▸ **Task prompt**
All the data should be repeated exactly. Any image in it is left out.

▸ **Dataset entries**
========
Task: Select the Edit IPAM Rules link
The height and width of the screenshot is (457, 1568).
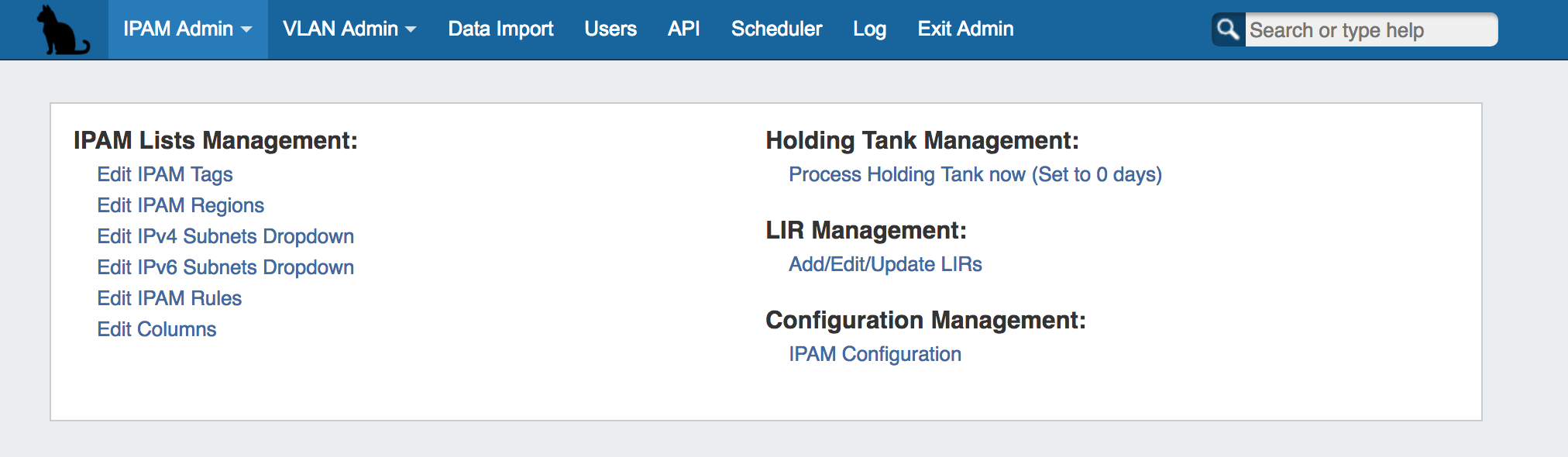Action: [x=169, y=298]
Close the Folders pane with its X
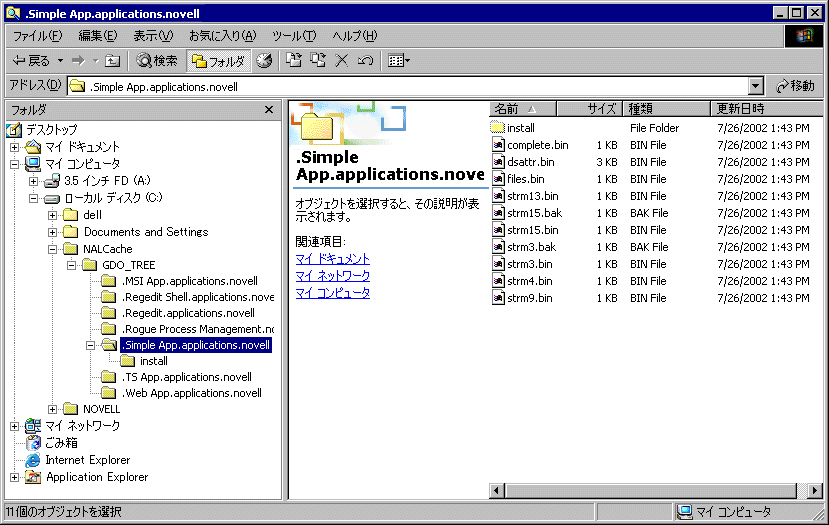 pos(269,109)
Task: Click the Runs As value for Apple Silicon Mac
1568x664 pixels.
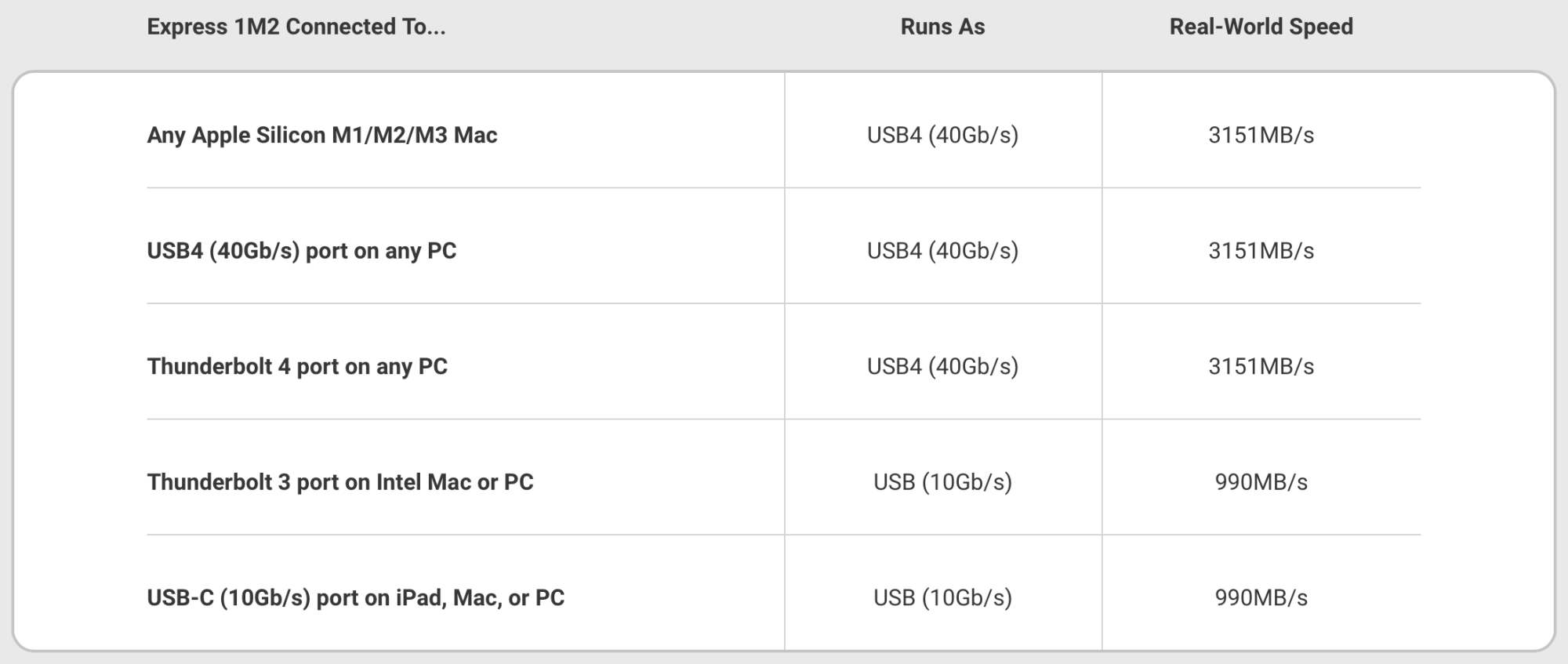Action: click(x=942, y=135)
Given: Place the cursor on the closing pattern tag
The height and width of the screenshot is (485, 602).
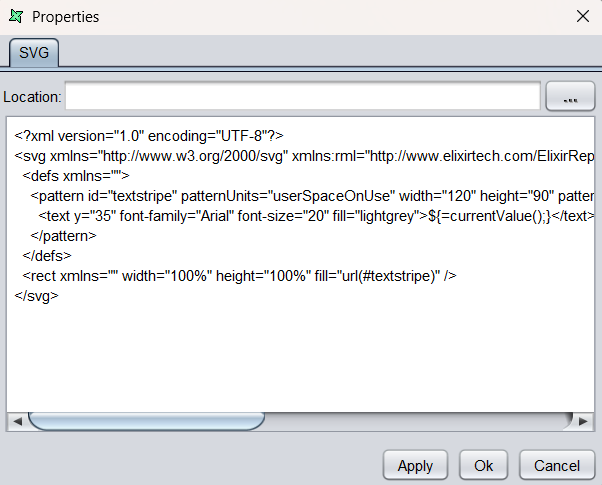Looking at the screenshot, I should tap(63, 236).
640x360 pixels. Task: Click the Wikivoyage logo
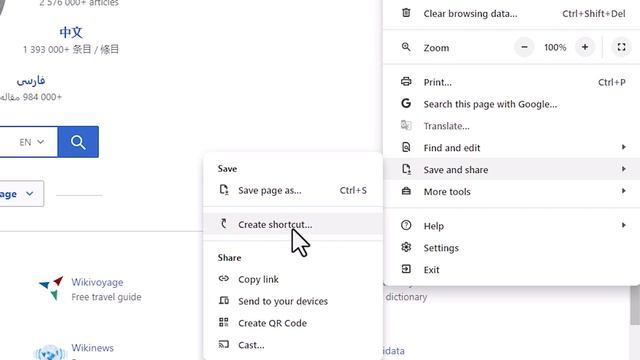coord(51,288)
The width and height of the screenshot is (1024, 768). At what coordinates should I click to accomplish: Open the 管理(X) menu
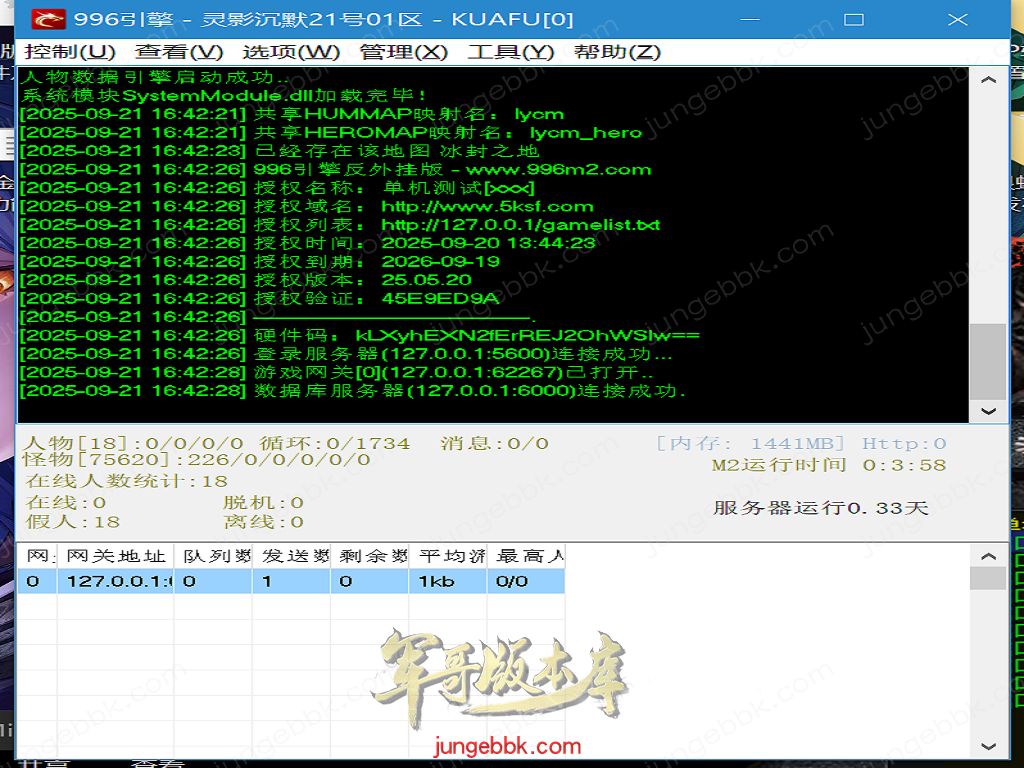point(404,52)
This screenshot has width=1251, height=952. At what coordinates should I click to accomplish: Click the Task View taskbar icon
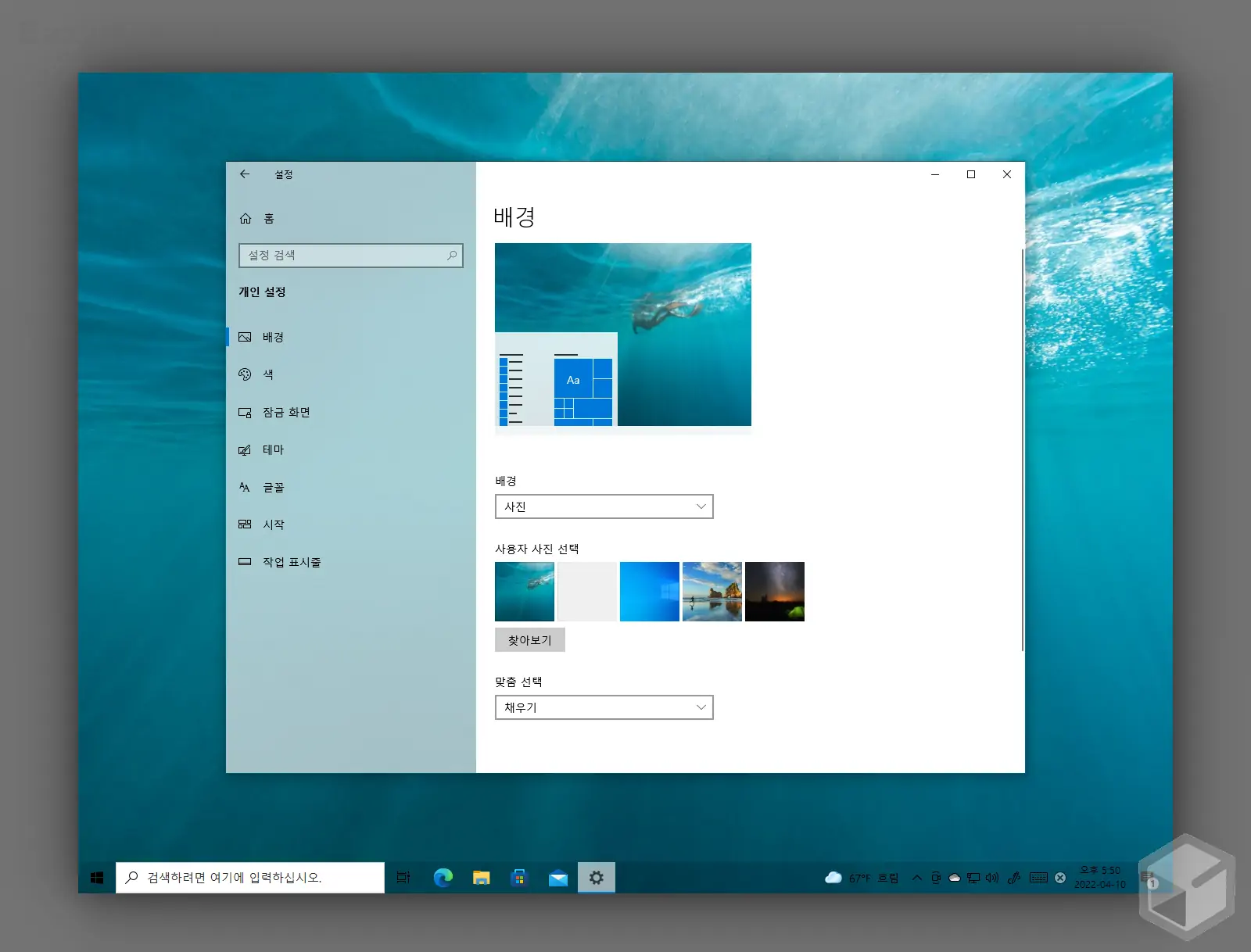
========
▸ **Answer below**
Task: Select the Edit IPAM Rules link
The height and width of the screenshot is (457, 1568).
Action: [x=169, y=298]
Close the Folders pane with its X
 pos(269,109)
Task: Click the Runs As value for Apple Silicon Mac
1568x664 pixels.
Action: click(x=942, y=135)
Given: Place the cursor on the closing pattern tag
The height and width of the screenshot is (485, 602).
Looking at the screenshot, I should tap(63, 236).
640x360 pixels. Task: Click the Wikivoyage logo
coord(51,288)
The width and height of the screenshot is (1024, 768). At what coordinates should I click to accomplish: Open the 管理(X) menu
point(404,52)
This screenshot has width=1251, height=952. At what coordinates should I click to accomplish: Click the Task View taskbar icon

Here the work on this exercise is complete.